Task data:
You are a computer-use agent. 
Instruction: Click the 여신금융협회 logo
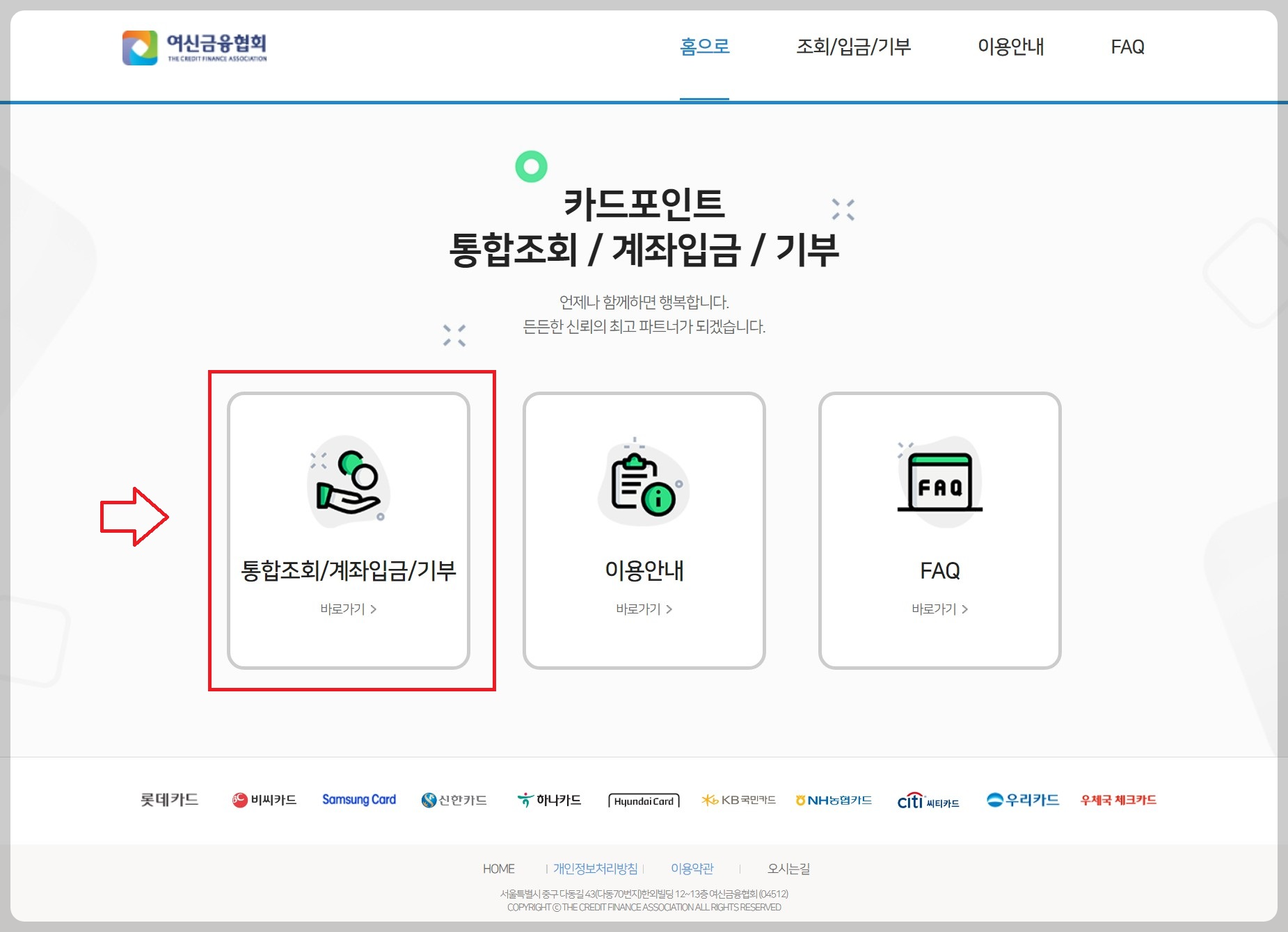[x=196, y=47]

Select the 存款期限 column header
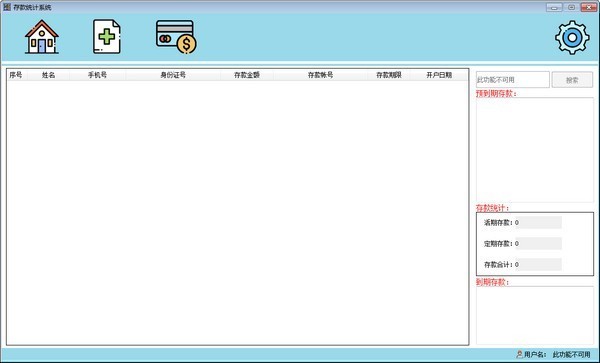tap(389, 75)
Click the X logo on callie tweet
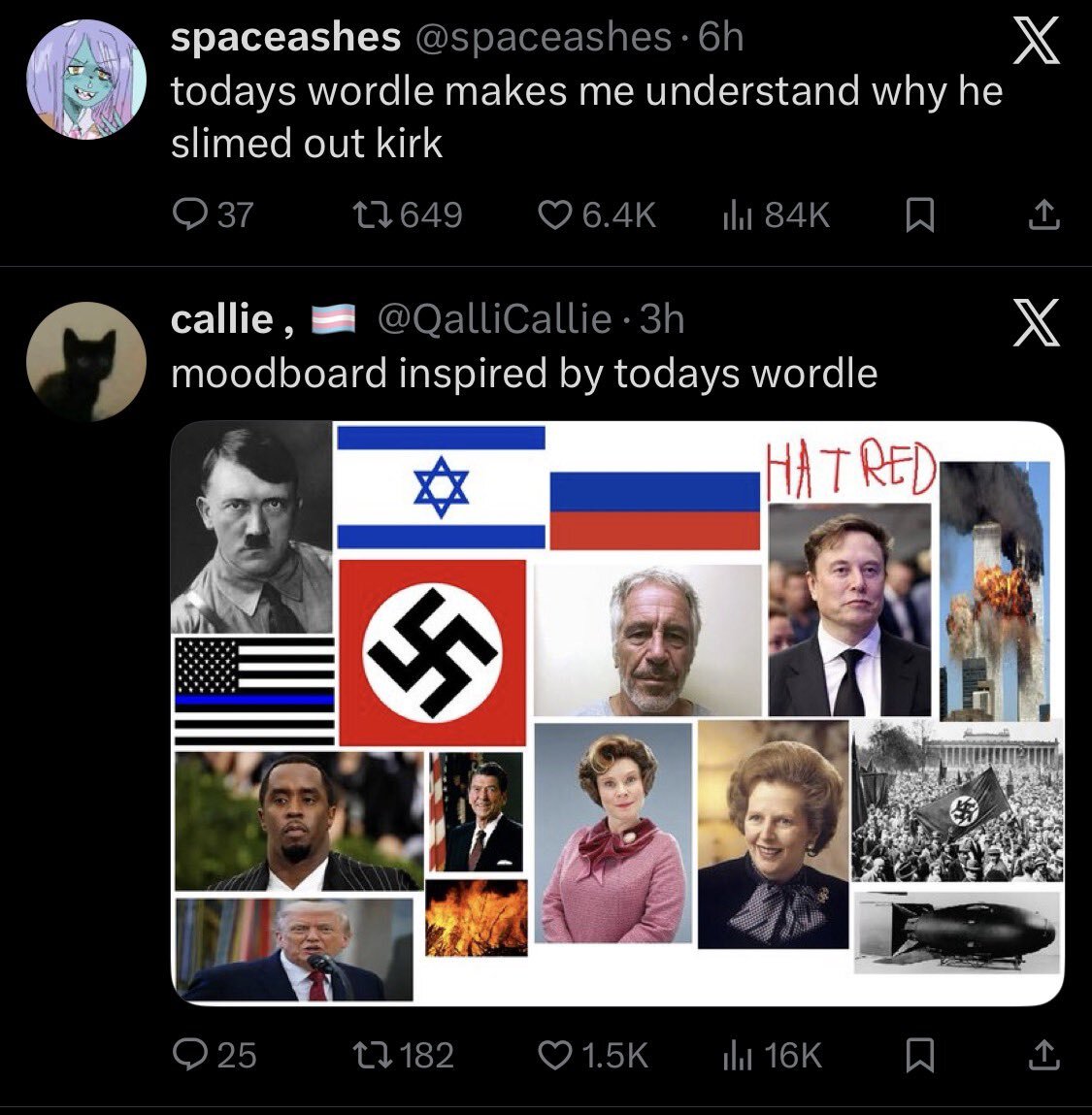Image resolution: width=1092 pixels, height=1115 pixels. (1037, 323)
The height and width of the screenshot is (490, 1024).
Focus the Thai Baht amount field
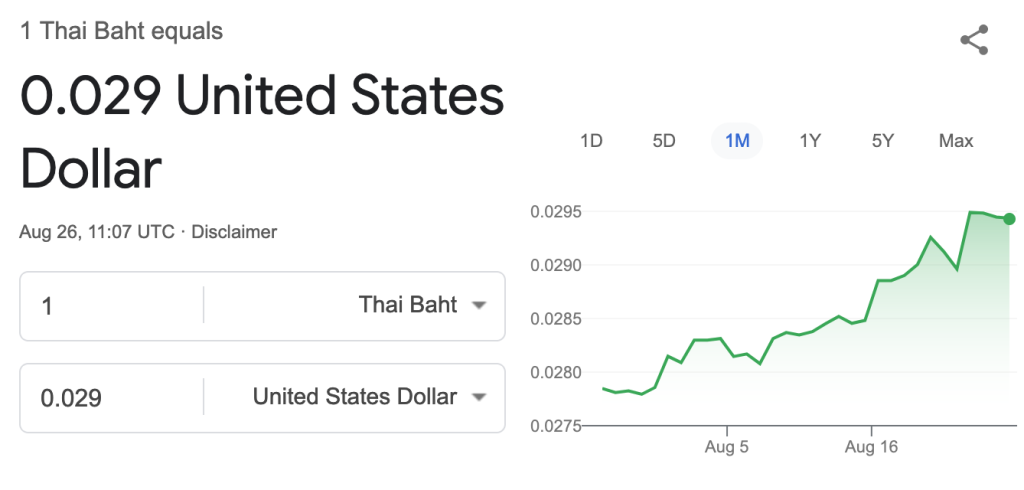click(112, 306)
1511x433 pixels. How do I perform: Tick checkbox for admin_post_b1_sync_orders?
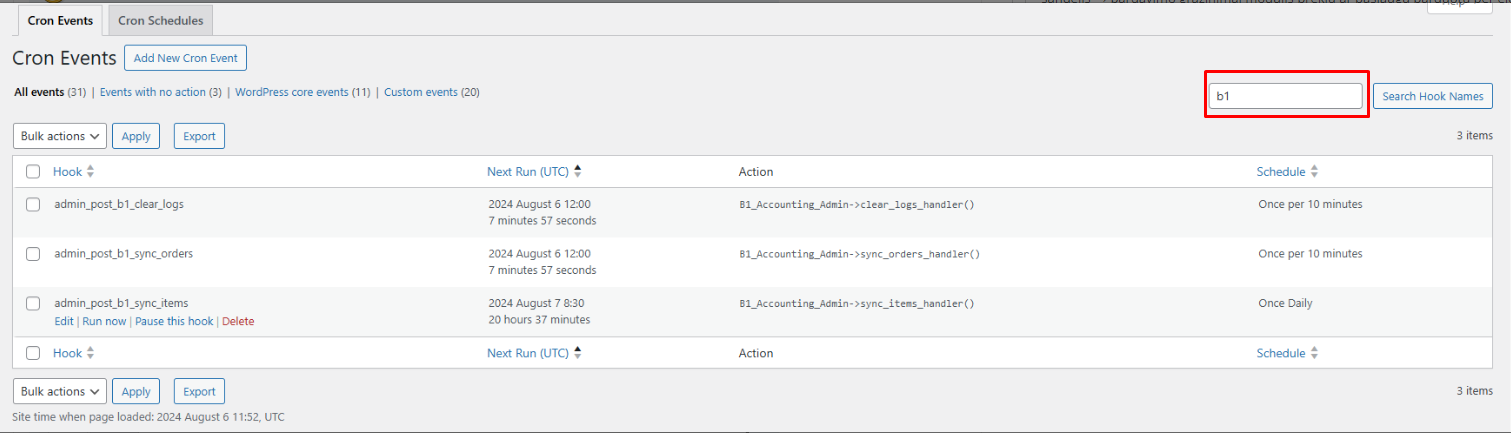pyautogui.click(x=33, y=254)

Task objective: Rewrite every line of the listing above, requests included, and raise each number in the answers by 77. That covers the coordinates and the image width and height given with one of them. Leave the pictures out.

Task result:
You are a computer-use agent. 
Instruction: Click the 여신금융협회 logo
[x=273, y=124]

Select the 存款期限 column header
tap(466, 152)
Click the X logo on callie tweet
Image resolution: width=1169 pixels, height=1192 pixels. (1114, 400)
The height and width of the screenshot is (490, 1024).
Focus the Thai Baht amount field
click(189, 383)
1511x433 pixels. How do I perform: Tick checkbox for admin_post_b1_sync_orders?
pyautogui.click(x=110, y=331)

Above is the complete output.